Upload remapping is a bit too enthousiastic

When a backup is restored to a database with a different name, there is a neat little piece of code in restorer.rb that attempts to fix this.

https://github.com/discourse/discourse/blob/master/lib/backup_restore/restorer.rb#L448

However, this renames ALL upload filenames, not just the ones that were extracted from the archive. If the database name occurs in an S3 path (which obviously does not change), it changes it as well, causing all images to fail loading.

3 Likes

What do you think here @tgxworld?

Would changing this to include the trailing slash have helped?

DbHelper.remap("uploads/#{previous_db_name}/", "uploads/#{current_db_name}/")

That feels more correct in any case.

No - I’m talking about filenames like //discourse-cloud-file-uploads.s3.dualstack.us-west-2.amazonaws.com/standard11/uploads/DBNAME/original/1X/abcd.....jpg

So I think we’d need to exclude uploads starting with // or something like that.

We’re experiencing the pain of this quite abit while migrating local uploads to S3. Unfortunately, no amount of hacky remaps can fix this properly. What we’re currently working on at the moment is to remove/disallow upload links in Post#raw. The short upload url, ![test](upload://asdikajsdiasds.png), will be used as the public interface for access to uploads in raw.

Once that is done, we will only have to remap the urls in the uploads table and do a rebake of affected posts.

6 Likes

“only” have to do a rebake… yes, on one hand I think it’s good to get rid of the hacky remaps, on the other hand it seems like the backup/restore and migrate from/to S3 processes are getting more and more complicated and hard.

See also a number of issues in Migrate_from_s3 problems which are kind of related but they’re not all covered by your proposed solution.

I do not think so, the moves will get significantly simpler. Walk the uploads table and upload all files to new s3 bucket, rebake and you are done.

■ Information provided
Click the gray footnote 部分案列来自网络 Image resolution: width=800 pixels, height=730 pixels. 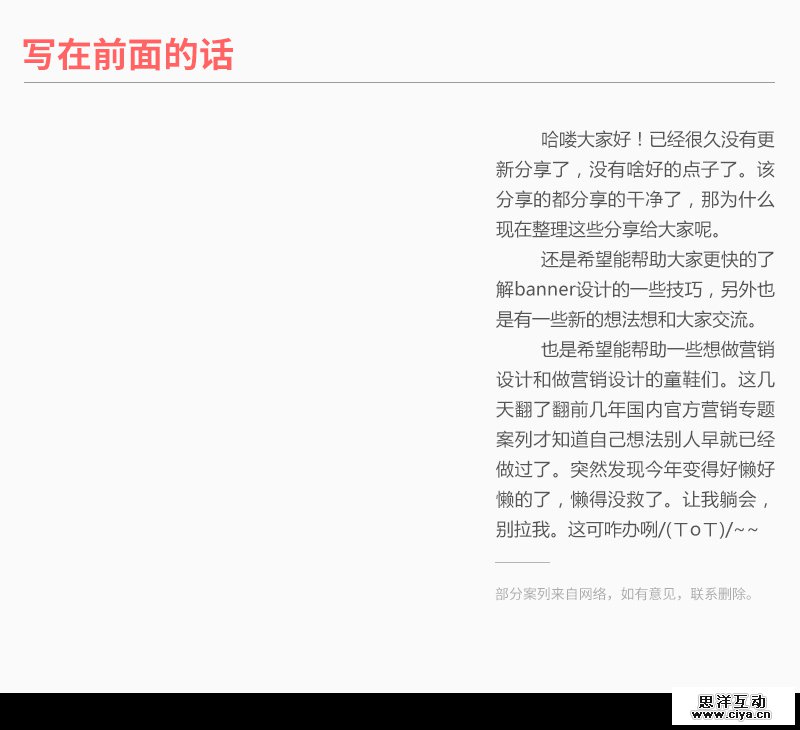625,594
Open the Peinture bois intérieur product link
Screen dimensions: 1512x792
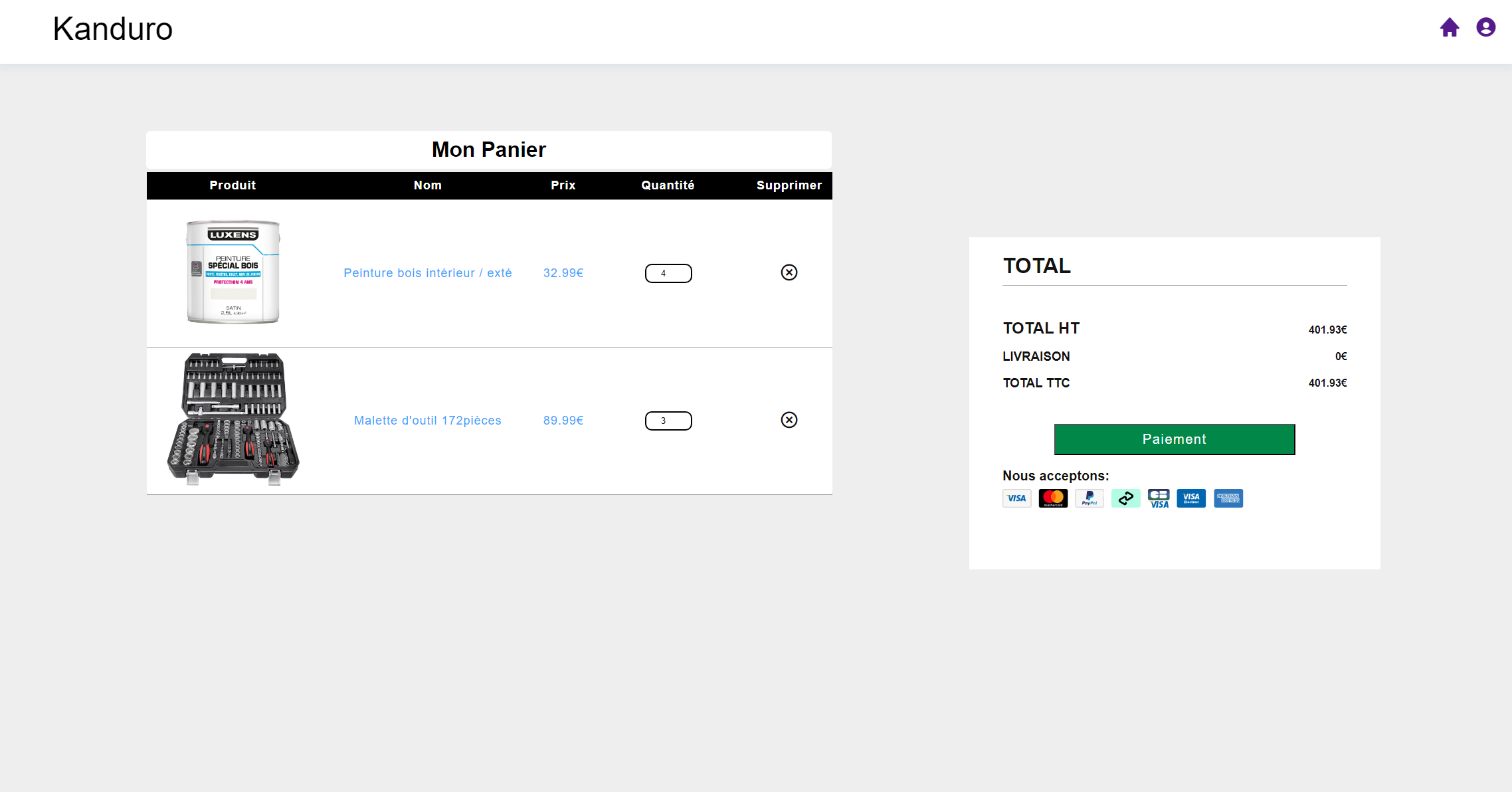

■ Goal A
In the thread on upload remapping, which file holds the code that tries to fix upload paths when a backup is restored to a database with a different name?
■ Goal B
Transcribe the upload remapping thread from "What do you" to "uploads in raw.".
■ Goal C
Go on with the forum thread about upload remapping from the point where it stops.
The lines have nothing to do with the forum thread.

■ Task output A
restorer.rb

■ Task output B
What do you think here @tgxworld?

Would changing this to include the trailing slash have helped?

DbHelper.remap("uploads/#{previous_db_name}/", "uploads/#{current_db_name}/")

That feels more correct in any case.

No - I’m talking about filenames like //discourse-cloud-file-uploads.s3.dualstack.us-west-2.amazonaws.com/standard11/uploads/DBNAME/original/1X/abcd.....jpg

So I think we’d need to exclude uploads starting with // or something like that.

We’re experiencing the pain of this quite abit while migrating local uploads to S3. Unfortunately, no amount of hacky remaps can fix this properly. What we’re currently working on at the moment is to remove/disallow upload links in Post#raw. The short upload url, ![test](upload://asdikajsdiasds.png), will be used as the public interface for access to uploads in raw.

■ Task output C
They do though become more expensive computation wise cause a rebake is required.

This is a cost I think is worth bearing given we get a correct move at the end of the process. But, we have the flexibility of still doing database replace :roller_coaster: as we do today for the cooked column and post revisions if that is how we roll, the key change in the process is that we leave posts.raw alone and then have 0% of corruption there. posts.raw and posts_uploads auto generated map will always be stable.

4 Likes

Ok - good point.

I think a significant improvement would be to walk the uploads table instead of posts (see the topic I linked above) and that would indeed leave the flexibility to replace in posts.cooked

Is this still an issue @sam?

upload:// links in raw markdown help this a lot. I am not sure if @gerhard amended it so we queue a complete rebake post restore. (I think we do)

1 Like

It depends. We do a rebake of all posts that contain uploads when optimized images aren’t included in backups (which is the default). Otherwise we rely only on the remaps.

2 Likes

We should probably change it to unconditionally rebake, its safer.

2 Likes

Sure, I just changed it. It will be included in the big refactoring of backups & restores.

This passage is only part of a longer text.